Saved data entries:

________________

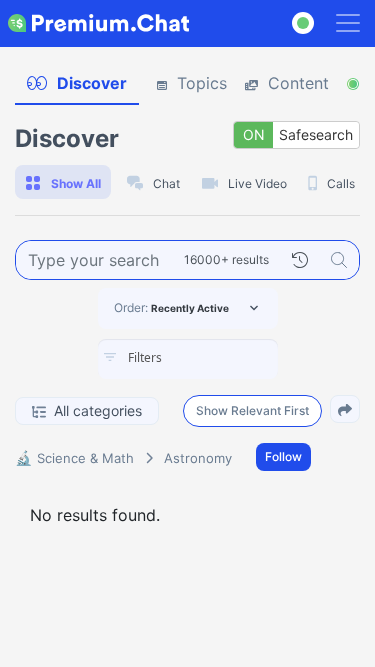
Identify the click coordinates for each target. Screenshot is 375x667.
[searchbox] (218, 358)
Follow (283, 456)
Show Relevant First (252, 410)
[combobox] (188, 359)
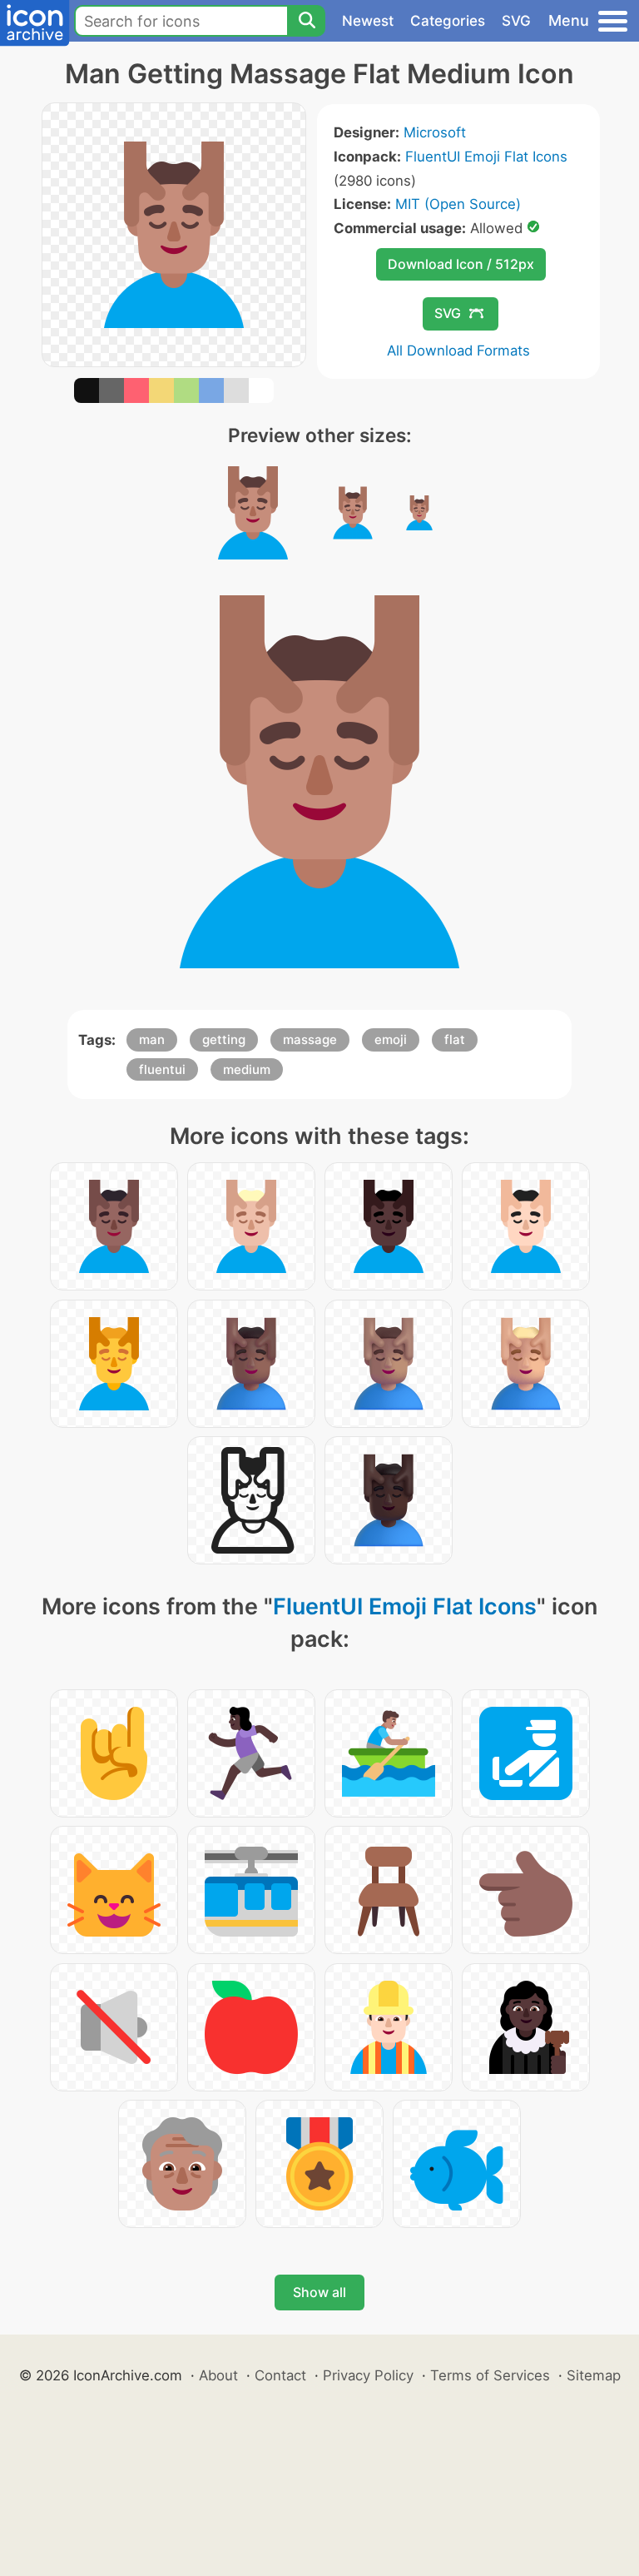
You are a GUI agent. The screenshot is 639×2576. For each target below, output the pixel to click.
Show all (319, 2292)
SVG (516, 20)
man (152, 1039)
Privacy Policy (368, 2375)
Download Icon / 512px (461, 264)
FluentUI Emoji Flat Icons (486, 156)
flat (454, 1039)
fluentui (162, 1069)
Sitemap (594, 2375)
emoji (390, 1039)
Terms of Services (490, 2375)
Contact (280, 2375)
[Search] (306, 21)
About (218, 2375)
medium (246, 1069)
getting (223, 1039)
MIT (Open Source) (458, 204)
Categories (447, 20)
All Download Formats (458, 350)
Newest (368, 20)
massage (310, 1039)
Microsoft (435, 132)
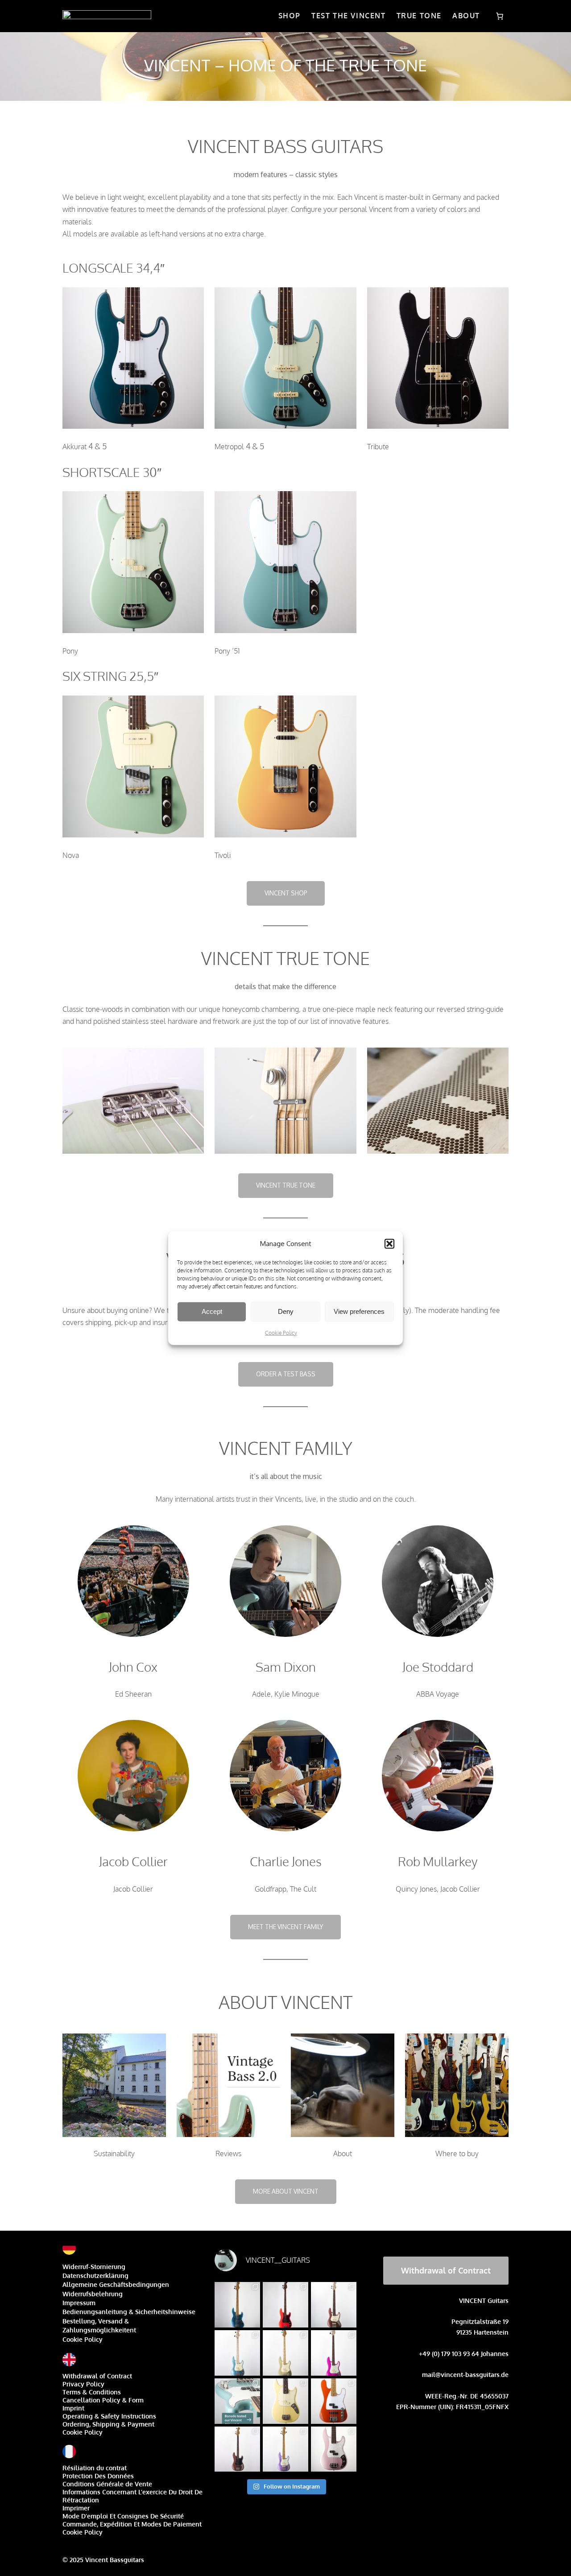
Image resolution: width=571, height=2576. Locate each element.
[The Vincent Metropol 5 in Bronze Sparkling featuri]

________________

→ Your instructions: Note down each line above where the word "Download" occurs.

→ Written answer:
Download Icon / 512px (461, 264)
All Download Formats (458, 350)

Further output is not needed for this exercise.